CB: And that is part of the joy of writing comics, too.
Grant: Yeah, it is. I like giving artists as much leeway as I can because I like seeing how things morph in their hands. But there is risk to that, too.
CB: Sure, right. And that is part of the ups and downs of the industry, right? Since you are not visualizing your own story, you just never know what you are going to get.
Grant: No, I visualize it.
CB: But you’re not drawing it. You are drawing thumbnails I assume.
Grant: No. I just script it. But you have to visualize it to some extent just to be able to figure out what will fit on a page.
CB: I think my favorite thing I’ve read of yours from the 90’s, focused on that, was Edge with Gil Kane.
Grant: Oh, yeah.
CB: How did that project come about?
Grant: Well, Bravura got put together. Gil and I had the same agent at the time. And he just said, “Hey, do you want to do a book with Gil Kane?” Of course I grew up loving Gil Kane. Gil was my first favorite artist ever. Probably if I was backed into a corner, I would say Gil is my comic book artist ever. I started with his very early issues of Green Lantern and started reading comics.
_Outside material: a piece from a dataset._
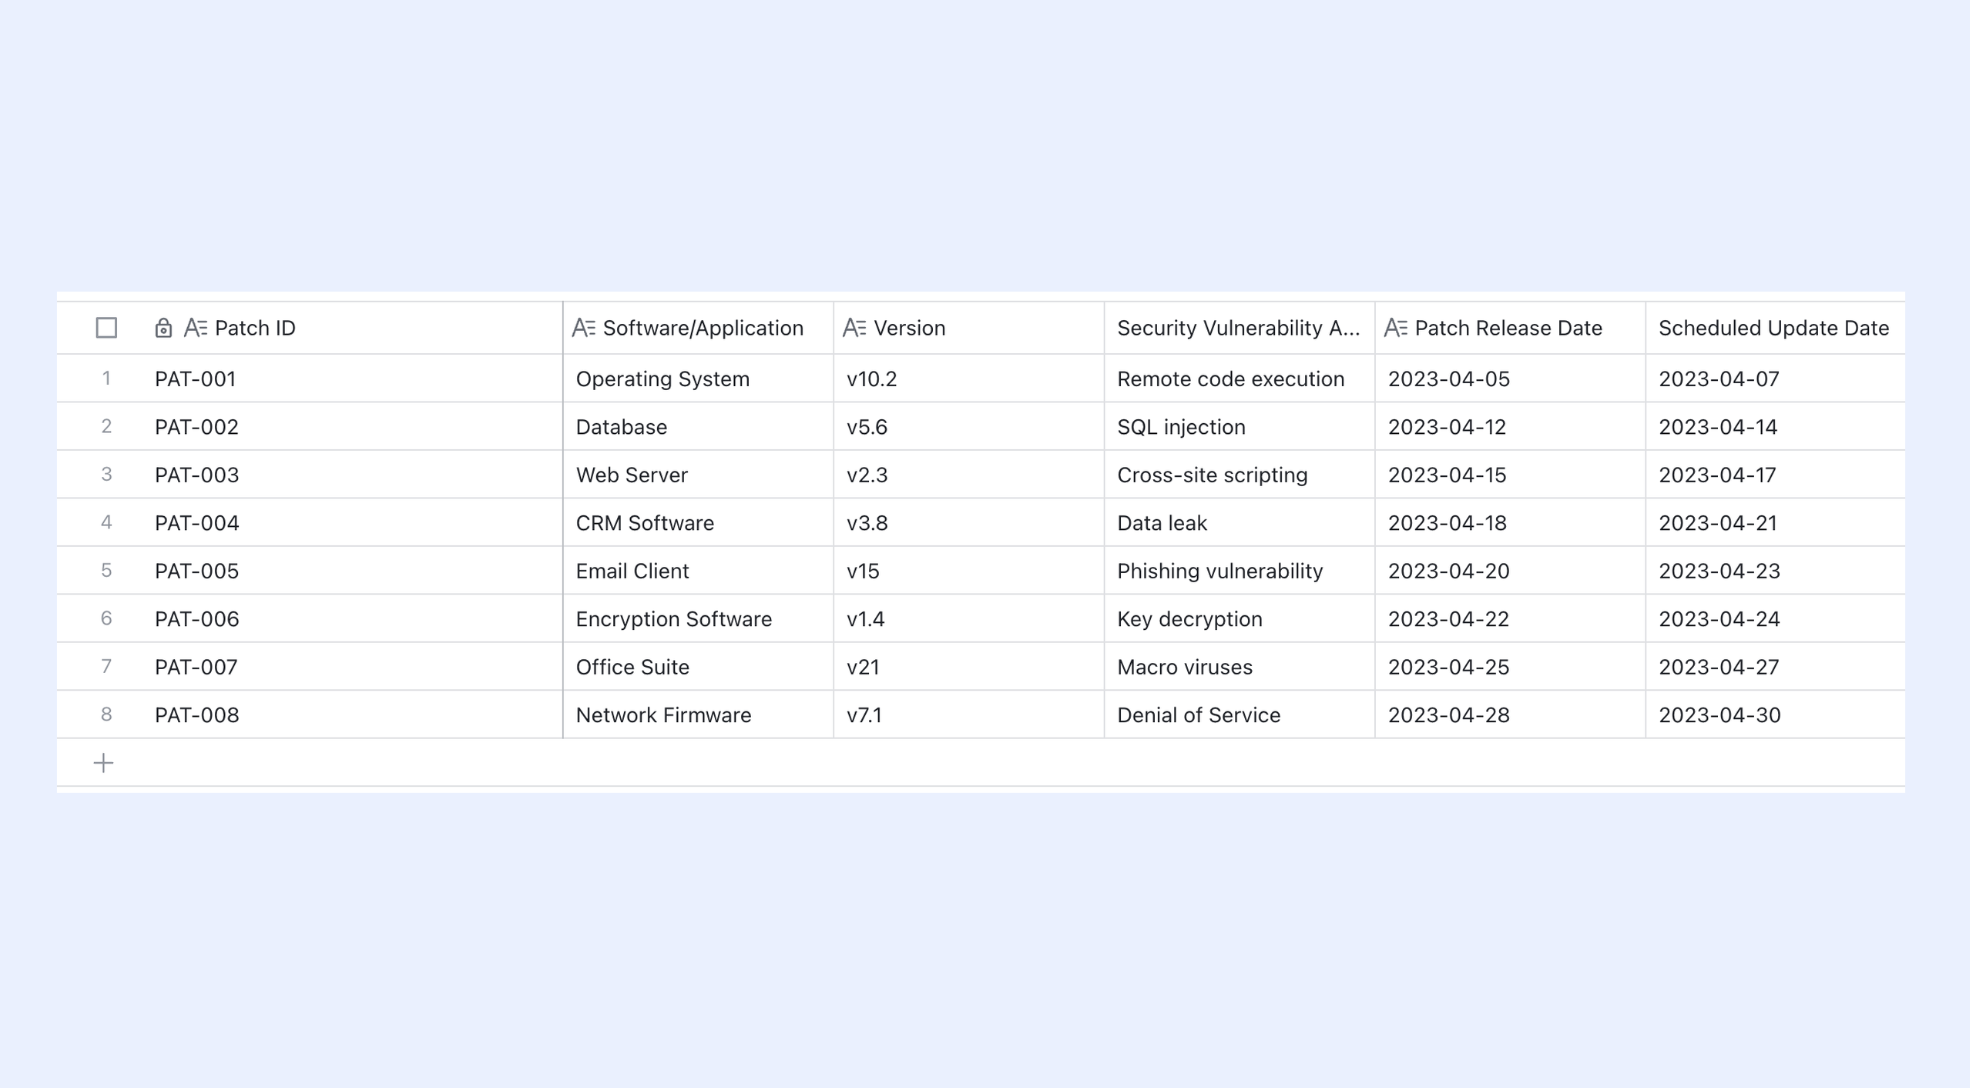
Task: Open the Version column header menu
Action: (x=968, y=328)
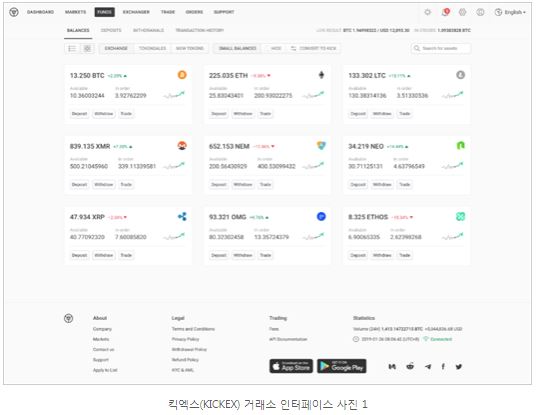This screenshot has width=538, height=415.
Task: Click the Bitcoin coin icon on BTC card
Action: pyautogui.click(x=182, y=75)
It wasn’t the first comic I read, but his stuff was the first stuff that really made me a fan. He was the first guy whose work I specifically collected.
I think he was like the first artist whose name I ever went out of my way to find out. And just the thrill of being able to work with him was overwhelming. Meeting him for the first time was like was like just being reduced to a puppy. And we just got along really well. And after that, we didn’t do a ton of stuff together because it was getting to the point where it was hard to sell anything because the industry was in collapse. But we did quite a few things together. We did half a dozen projects together. So we started doing Edge and then Bravura bellied up. We actually had that planned out for three miniseries. It would be one whole story.
CB: Oh, it’s a shame. Right because it basically ended in a cliffhanger.
Grant: Yeah, it kind of ends with complete defeat, which I don’t mind actually. I think that’s not a bad thing.
CB: It works beautifully in that way because everything else from that era is very much macho man kind of winning every battle.
CB: It really stands out versus its contemporaries.
Grant: I mean the core idea of Edge was superheroes are not the next step in evolution, but rather an evolutionary dead-end. That was the big concept at the time: “This is the next step in evolution. Blah blah blah. Progressing with us.”
Grant: That’s not actually how evolution works. It’s like in comics people can define cold as an element, whereas it’s simply the lack of something. So it was just one of those popular preconceptions of comics that I wanted to screw around with. The concept behind Andrew is that the superhero’s superpowers would be an evolutionary dead-end. If it became a general adaptation of the human race, it would be the end of the human race. That is what we were leading to.
CB: Slightly small idea there.
Grant: Yeah, well…
CB: Ambitious with that for sure.
Grant: It’s a smaller idea than the idea that it’s the next step towards infinity.
CB: Yeah. I like that is a counterpoint to that. [inaudible 00:18:28] than that.
Grant: A lot of the stuff I write tends to be a counterpoint towards popular misconceptions.
CB: Yes, I’ve read your columns, too. Yeah, there’s a lot of that.
Grant: People tend to think it’s extremely cynical, but frankly I think it’s cynical not to think in these terms.
CB: Interesting point. To some extent, the world is manipulated by people in positions of power who kind of don’t care about the rest of us.
Grant: Whether they care or not, it’s still manipulative what people teach.